After going along the arid western side, we finally got to the northern side of the slope of Mount Batur. This is a densely populated old village. Here we could witness greater mobility among the locals. We could see traditional markets and stalls on the roadsides. The roads were quite busy with motorcycles and cars.
This northern area also separates two different natural conditions in the Batur calderas. While water is scarce on the western side, there is an abundance of water from the lake on the eastern side. Farmers can source water from the lake and use pumps to irrigate their farmlands. That explains why along the edge of Lake Batur up to the mountain slopes you can see green farmland.

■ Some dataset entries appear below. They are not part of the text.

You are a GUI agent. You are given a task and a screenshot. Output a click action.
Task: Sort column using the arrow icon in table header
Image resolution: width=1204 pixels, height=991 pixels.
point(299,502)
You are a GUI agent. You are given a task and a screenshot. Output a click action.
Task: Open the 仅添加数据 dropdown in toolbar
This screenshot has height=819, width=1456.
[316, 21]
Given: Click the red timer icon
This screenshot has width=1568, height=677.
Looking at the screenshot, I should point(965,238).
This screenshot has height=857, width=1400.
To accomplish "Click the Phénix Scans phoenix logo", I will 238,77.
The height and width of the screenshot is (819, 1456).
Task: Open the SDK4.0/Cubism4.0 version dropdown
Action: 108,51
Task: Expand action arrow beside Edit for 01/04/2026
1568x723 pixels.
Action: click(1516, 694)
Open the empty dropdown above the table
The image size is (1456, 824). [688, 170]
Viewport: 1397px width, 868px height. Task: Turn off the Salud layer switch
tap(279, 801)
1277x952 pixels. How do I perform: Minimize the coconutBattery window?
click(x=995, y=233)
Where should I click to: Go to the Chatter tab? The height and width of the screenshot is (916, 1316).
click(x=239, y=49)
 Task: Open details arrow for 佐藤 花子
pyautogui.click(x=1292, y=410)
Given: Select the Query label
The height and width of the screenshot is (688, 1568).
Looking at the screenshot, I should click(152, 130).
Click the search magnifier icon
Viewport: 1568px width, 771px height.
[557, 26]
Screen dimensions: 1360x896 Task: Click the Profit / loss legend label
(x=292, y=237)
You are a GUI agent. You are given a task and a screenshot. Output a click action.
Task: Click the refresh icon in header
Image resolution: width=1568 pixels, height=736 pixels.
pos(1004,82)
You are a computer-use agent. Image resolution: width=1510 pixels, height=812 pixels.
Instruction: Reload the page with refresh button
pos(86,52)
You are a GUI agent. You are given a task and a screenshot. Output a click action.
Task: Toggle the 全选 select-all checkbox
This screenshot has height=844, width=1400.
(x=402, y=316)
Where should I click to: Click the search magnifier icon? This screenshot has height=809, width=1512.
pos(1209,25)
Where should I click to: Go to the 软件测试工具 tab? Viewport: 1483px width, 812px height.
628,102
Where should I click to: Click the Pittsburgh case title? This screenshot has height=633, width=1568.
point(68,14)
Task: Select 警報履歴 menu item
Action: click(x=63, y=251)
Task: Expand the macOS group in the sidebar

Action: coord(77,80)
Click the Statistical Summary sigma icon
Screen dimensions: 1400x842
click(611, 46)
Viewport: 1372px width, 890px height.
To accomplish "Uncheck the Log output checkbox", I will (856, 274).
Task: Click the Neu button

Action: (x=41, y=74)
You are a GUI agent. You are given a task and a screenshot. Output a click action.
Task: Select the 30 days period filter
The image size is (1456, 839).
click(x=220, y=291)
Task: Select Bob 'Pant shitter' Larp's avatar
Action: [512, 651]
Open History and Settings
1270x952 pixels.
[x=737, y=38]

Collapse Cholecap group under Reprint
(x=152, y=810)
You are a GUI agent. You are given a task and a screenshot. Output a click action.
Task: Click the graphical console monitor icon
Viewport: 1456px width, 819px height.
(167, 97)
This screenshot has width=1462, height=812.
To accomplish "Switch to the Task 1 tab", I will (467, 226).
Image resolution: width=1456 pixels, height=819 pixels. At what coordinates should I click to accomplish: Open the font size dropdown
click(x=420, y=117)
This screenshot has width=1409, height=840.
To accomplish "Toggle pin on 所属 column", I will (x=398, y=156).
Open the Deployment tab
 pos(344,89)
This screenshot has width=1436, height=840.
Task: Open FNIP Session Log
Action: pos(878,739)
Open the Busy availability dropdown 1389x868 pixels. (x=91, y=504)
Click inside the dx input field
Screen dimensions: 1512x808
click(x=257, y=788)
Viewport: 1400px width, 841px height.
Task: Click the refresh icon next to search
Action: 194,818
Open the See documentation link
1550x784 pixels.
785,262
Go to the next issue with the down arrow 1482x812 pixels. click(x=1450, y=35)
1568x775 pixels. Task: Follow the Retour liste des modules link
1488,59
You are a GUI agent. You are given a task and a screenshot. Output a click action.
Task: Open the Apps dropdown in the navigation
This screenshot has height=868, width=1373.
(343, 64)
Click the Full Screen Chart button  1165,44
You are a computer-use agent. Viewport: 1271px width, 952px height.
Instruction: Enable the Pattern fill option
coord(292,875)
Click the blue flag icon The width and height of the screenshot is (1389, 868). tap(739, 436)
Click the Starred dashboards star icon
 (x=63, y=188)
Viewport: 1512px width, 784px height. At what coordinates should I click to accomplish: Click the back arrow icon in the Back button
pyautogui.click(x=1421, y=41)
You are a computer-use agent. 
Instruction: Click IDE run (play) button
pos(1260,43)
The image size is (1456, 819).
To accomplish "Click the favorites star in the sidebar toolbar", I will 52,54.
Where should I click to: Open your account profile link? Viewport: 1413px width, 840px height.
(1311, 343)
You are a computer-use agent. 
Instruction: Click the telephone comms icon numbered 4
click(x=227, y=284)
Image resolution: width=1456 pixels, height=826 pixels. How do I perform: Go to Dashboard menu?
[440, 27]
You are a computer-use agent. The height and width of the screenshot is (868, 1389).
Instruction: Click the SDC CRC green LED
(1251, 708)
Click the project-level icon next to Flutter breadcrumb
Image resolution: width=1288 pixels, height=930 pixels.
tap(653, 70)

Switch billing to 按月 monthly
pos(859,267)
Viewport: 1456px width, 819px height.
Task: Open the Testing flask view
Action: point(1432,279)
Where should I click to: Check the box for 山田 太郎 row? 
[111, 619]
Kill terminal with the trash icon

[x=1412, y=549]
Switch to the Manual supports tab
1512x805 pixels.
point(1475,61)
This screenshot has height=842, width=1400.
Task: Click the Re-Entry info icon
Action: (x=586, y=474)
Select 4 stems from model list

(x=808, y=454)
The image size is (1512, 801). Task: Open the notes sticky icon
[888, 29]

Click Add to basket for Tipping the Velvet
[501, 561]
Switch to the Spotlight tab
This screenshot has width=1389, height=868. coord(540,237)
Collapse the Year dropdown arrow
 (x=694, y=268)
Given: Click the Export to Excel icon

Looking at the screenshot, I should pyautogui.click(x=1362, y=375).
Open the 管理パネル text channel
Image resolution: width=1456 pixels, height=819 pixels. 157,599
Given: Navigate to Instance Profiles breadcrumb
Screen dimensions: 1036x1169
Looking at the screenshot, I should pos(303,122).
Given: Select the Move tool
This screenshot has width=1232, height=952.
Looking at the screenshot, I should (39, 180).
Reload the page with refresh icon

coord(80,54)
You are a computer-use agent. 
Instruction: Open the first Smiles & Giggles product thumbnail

Meanwhile, along the road on the eastern side, you can find quite a lot of hotels and restaurants, especially in Toyobungkah village. This cool village is home to a hot spring that can reportedly cure various ailments. From this place, you can freely enjoy the view of Lake Batur, which is surrounded by the walls of the eastern caldera. Across the lake, right at the foot of the wall of the eastern caldera lies Trunyan village, which is noted for its unique burial rituals.
It is from this eastern side that mountaineers usually climb to the top of Mount Batur to view calderas I, II and III. From here, the climb will take between one and one-and-a-half hours. It is advisable that you take a guide if you wish to climb Mount Batur. These guides can be found in Toyabungkah or in Kintamani. When the volcano is not active, it is quite safe for tourists to climb to the edge of the crater. Today, you can even find several food stalls at the edge of crater I, which is at the very top. Morning is the best time for climbing.
It will take you less than three hours by car to travel round the ring road that goes round Mount Batur at the bottom of its calderas. If you make this car trip, you will find traces of the greatness of this old volcano. Few, however, have made this trip.